About this task =
Output the line containing "The height and" and each line after it through the end of the data, exactly as written, with pictures left out.

(Dataset entries)
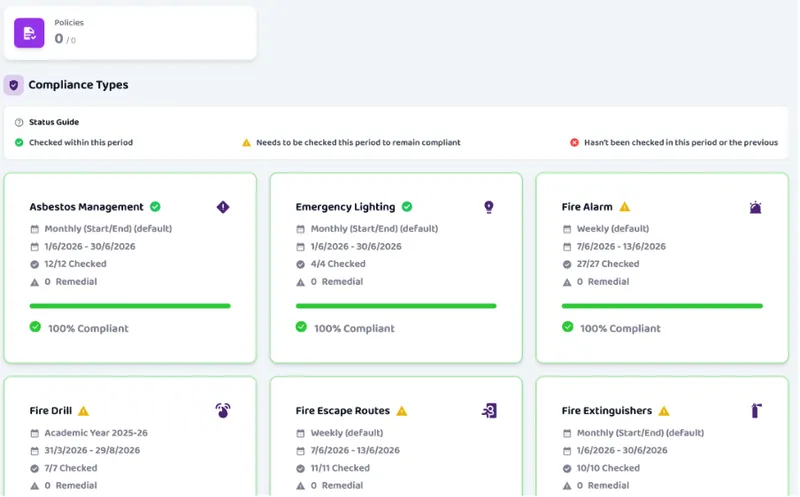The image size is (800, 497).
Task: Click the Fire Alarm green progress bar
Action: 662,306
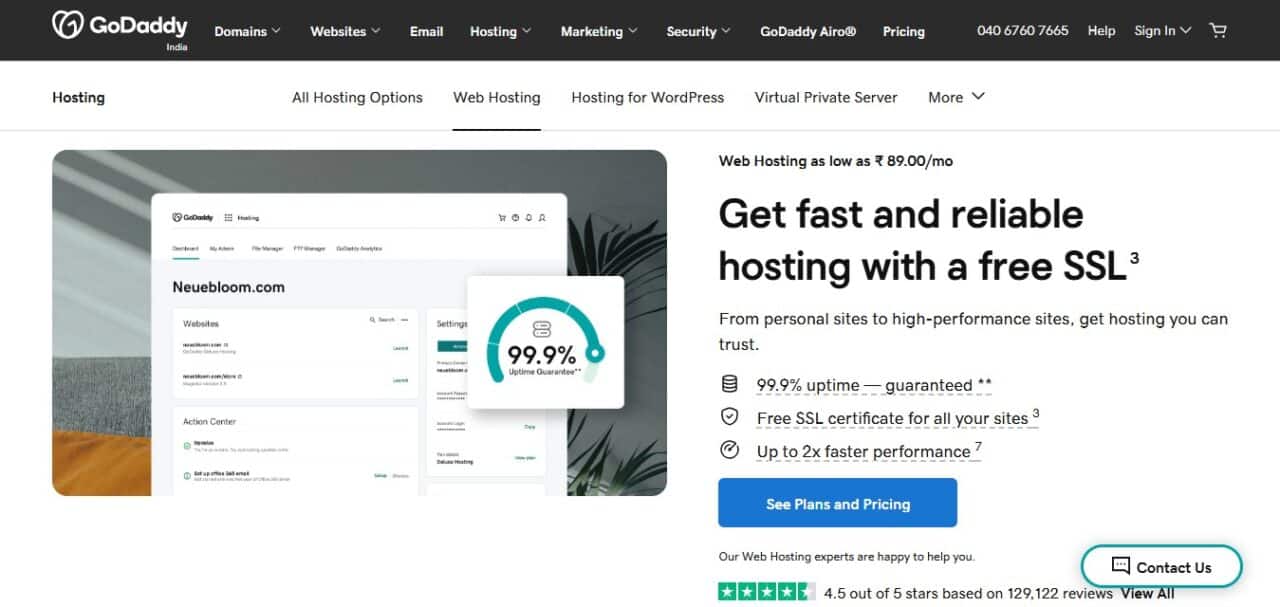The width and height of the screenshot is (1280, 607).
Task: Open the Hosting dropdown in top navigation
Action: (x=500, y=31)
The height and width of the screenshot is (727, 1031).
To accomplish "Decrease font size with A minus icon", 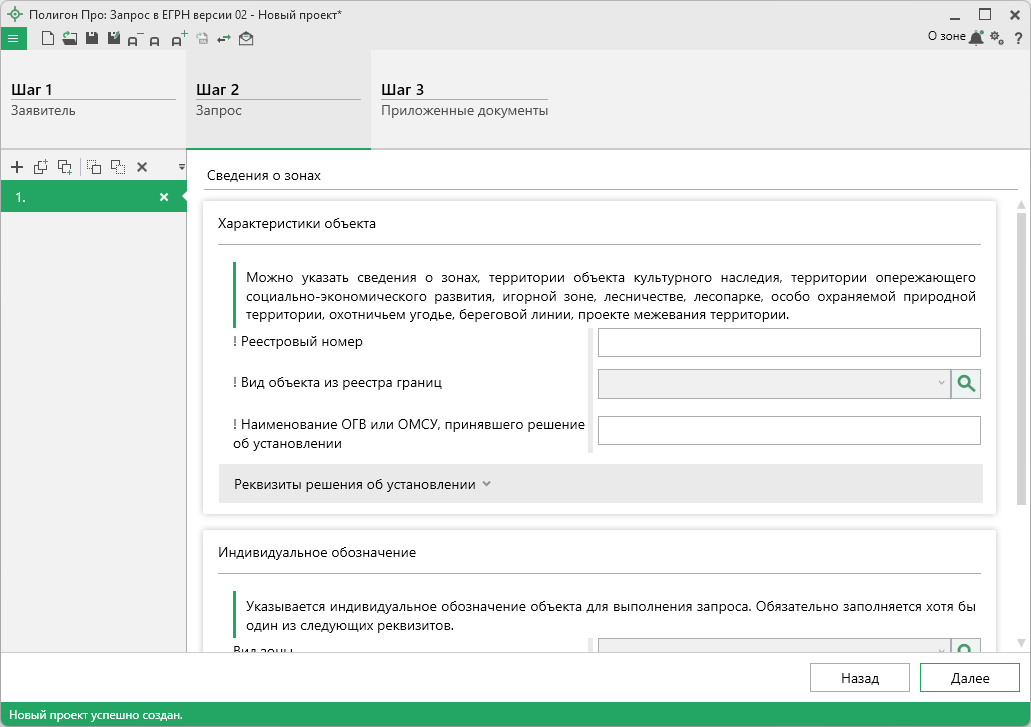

Response to the exercise =
The height and width of the screenshot is (727, 1031).
To accomplish "Decrease font size with A minus icon", 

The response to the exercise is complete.